Wednesday, October 15, 2008

SEAC is being intense. I think we are beginning to be burnt out on this whole Power Vote thing. Our goals are now more intimidating than motivating. Some of the roles we delegated out are being neglected, so we are reabsorbing responsibilities, which is a total bummer. Oh well. We'll work the kinks out eventually, I suppose.

I headed to Acorn this weekend with Elizabeth. We didn't have class Monday or Tuesday, so we made the best of our 4-day weekend. It was lovely. The leaves were changing colors. The acorns were falling on the metals roofs and scaring the bejeezus out of us. The weather was terrific, and the people were, of course, wonderful. Paul and I decided to try intimacy again on somewhat different terms, and it seemed to go well. I enjoyed my weekend thoroughly. It was just so happy and beautiful. I think I would like to intern at Acorn this summer to see whether I like it for amounts of time longer than weekends.

I already talked with my mother about interning there, and it went surprisingly well. Elizabeth and I had dinner with her Tuesday night on our way back to school. She took us out to eat. We gorged ourselves. It was good to see her, and the food was great. I also picked up winter clothes from my parents' house, and I'm sure those will come in handy later.

I submitted my application for an absentee ballot this morning. (In plenty of time, right?) I filled it out in my MD plants class and walked it down to the Post Office. I used the last of my Christmas stamps from last year. You know, the ones that look kind of knitted and have cutesy holiday things on them. This one had a reindeer. It was only for 41 cents, and I had a sneaking suspicion that this wasn't enough. I popped my head into the Post Office to inquire about postage, and lo and behold the price has been raised to 42 cents. I didn't have a penny on me, but the guy behind the counter slapped a 1 cent stamp on my envelope said he'd cover it. People are lovely.

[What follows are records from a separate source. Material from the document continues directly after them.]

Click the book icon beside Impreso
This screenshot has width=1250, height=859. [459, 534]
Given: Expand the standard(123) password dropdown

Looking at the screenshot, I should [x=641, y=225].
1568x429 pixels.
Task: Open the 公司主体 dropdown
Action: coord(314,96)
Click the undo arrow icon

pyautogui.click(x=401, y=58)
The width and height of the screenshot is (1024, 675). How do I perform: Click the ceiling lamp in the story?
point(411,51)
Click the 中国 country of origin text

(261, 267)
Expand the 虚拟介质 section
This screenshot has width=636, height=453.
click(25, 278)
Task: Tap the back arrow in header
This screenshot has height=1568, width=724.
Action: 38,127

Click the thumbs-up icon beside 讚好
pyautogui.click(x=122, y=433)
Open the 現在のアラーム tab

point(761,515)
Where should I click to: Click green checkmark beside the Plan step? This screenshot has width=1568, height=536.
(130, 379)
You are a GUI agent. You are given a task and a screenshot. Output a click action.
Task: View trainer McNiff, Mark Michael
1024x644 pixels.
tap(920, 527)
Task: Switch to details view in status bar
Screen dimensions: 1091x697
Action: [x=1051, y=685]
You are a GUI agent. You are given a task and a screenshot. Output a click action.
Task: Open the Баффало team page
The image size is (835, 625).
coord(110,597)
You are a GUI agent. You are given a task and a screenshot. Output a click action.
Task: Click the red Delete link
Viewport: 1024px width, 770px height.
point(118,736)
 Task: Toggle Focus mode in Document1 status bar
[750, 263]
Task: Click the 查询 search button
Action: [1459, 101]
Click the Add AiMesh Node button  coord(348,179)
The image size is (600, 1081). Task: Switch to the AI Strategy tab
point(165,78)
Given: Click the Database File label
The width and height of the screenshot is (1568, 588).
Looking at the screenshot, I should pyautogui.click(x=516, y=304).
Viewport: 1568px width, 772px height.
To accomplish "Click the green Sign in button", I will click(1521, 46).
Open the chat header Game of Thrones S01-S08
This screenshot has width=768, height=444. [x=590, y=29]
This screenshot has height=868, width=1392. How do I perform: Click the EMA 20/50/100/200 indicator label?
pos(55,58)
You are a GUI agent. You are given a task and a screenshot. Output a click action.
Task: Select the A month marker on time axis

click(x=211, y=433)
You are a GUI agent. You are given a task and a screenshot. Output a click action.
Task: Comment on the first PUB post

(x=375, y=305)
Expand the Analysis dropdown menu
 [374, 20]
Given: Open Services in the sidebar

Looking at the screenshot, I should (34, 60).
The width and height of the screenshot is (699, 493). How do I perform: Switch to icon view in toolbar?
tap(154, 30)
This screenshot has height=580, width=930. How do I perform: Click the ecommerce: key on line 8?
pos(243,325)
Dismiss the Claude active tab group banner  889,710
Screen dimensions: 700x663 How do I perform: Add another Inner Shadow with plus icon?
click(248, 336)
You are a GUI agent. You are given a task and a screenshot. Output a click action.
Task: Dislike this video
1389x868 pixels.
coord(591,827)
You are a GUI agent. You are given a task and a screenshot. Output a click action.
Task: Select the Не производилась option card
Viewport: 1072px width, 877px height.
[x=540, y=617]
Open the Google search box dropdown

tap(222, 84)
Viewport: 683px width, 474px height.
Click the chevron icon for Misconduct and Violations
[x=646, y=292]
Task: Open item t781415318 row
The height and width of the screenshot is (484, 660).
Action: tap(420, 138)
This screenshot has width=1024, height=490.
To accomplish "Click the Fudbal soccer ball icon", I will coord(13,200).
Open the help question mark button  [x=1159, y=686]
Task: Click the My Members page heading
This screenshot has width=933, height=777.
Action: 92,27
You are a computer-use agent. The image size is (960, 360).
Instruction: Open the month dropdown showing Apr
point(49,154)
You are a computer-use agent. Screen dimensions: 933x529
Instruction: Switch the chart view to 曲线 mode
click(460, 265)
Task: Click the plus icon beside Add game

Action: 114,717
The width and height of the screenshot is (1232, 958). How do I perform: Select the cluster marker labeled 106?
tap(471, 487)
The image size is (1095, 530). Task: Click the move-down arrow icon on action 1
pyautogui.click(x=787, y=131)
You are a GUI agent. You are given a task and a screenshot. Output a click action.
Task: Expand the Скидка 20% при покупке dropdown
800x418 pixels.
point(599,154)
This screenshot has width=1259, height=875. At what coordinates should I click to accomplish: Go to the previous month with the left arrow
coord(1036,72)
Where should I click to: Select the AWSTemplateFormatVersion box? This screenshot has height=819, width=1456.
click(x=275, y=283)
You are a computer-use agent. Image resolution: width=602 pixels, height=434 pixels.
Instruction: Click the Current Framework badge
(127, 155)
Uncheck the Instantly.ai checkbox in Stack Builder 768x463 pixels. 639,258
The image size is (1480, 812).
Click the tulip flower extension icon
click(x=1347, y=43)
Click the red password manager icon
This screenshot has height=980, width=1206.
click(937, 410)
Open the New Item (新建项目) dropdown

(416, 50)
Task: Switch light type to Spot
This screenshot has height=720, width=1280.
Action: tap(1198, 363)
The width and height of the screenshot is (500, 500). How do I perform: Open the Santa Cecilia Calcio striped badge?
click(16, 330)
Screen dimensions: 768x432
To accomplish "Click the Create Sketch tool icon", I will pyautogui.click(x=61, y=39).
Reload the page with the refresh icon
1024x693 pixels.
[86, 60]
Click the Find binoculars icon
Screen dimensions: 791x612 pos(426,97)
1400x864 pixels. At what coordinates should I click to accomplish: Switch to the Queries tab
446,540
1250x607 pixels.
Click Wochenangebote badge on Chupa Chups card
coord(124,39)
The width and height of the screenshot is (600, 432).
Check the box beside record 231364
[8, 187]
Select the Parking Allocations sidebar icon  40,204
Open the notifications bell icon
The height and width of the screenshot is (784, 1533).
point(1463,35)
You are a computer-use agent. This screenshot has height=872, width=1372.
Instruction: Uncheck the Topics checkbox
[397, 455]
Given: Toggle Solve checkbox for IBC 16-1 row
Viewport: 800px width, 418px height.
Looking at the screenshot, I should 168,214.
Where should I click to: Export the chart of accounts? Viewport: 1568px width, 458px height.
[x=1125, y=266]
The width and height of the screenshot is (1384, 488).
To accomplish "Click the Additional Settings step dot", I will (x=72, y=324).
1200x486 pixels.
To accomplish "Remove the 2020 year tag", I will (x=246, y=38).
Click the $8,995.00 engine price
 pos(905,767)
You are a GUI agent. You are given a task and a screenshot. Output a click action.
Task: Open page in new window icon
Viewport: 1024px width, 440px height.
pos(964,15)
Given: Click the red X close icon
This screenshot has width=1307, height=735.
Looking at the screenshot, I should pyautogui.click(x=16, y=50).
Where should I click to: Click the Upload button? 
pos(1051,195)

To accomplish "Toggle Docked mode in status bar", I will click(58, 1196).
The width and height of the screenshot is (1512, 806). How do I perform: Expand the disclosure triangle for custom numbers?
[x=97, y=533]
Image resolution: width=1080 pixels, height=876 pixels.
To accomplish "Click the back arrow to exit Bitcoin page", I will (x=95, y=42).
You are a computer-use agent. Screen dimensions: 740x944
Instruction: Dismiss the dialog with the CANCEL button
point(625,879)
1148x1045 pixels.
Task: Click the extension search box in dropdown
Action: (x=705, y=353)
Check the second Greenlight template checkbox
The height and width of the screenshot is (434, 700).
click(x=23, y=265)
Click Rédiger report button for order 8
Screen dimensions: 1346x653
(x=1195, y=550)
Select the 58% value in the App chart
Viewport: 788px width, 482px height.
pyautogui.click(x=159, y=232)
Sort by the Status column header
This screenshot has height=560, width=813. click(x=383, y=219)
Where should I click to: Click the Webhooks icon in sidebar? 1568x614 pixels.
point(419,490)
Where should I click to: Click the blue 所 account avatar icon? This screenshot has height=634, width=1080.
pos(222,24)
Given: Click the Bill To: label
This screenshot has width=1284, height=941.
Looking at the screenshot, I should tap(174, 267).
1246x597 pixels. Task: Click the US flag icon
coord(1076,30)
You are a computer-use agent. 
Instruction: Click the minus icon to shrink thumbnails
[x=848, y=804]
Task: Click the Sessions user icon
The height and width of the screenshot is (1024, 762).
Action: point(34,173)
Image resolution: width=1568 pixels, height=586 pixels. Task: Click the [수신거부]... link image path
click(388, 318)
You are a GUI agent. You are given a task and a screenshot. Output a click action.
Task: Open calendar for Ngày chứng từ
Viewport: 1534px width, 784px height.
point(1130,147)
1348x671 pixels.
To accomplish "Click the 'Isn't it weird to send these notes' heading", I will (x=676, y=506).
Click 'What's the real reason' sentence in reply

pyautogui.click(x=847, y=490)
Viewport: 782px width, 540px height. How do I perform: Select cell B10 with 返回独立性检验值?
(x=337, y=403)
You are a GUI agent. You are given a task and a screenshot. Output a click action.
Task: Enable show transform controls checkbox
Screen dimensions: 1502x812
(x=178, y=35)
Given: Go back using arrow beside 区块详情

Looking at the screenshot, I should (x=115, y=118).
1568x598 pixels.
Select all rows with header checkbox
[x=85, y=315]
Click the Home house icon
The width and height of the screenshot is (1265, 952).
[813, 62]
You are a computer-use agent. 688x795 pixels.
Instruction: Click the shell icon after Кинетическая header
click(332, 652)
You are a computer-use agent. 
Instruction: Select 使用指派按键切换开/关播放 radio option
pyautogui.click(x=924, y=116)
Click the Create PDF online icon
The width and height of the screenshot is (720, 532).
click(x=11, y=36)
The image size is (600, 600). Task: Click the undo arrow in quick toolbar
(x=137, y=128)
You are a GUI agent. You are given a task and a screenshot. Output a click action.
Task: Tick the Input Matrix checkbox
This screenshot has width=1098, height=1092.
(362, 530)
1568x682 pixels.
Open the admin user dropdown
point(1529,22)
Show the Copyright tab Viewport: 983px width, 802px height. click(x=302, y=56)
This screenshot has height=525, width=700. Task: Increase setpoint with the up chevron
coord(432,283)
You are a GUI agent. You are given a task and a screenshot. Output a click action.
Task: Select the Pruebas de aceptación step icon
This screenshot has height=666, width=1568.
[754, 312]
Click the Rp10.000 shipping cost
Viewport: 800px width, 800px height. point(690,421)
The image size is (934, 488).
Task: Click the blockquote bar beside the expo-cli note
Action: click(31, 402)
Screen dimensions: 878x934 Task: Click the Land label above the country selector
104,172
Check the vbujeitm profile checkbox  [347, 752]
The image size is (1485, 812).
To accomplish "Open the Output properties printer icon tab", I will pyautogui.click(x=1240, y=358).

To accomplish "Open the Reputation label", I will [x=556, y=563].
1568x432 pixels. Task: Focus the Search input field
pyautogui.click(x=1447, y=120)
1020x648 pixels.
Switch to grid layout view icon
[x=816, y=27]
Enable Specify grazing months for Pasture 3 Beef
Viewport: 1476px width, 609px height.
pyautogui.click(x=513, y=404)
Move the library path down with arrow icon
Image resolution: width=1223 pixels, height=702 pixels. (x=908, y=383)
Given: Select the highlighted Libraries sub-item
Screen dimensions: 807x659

I emailed Heather last night. I was proud of myself. I felt all mature and stuff. Opening a dialog and whatnot, you know. I figure we have a lot to talk about, what with Sarah and Paul. Her response sort of overwhelmed me, but I'll figure out how to answer it soon enough. Paul was online (and CCed on the email exchange) so I asked him for advice, and WHAM! he told me he was considering dating Heather again. This was something of a blow. We haven't discussed it yet. That will happen sometime tonight. I am anxious. I cried a bit earlier, which I suppose needed to happen but still isn't a good thing.

I am disappointed. One of the main reasons I was willing/excited to engage intimately with Paul again was his decision to break up with Heather. It was such a good decision. He felt good about it, or at least that's what he expressed. I didn't perceive their relationship as being healthy or happy, and I was so glad when he ended it. Good judgment. I was attracted once more.

And now this. He'd better have some very rational reasons why he wants to get back with her, and why he thinks their relationship will be better this time. I mean, he can do what he wants. He is his own person. But I'm not sure I want to deal with this again. Depending on how things go tonight, I may be reassessing whether I want to be in a relationship with him.

I told myself this year would be better. I am resolved to make that my reality.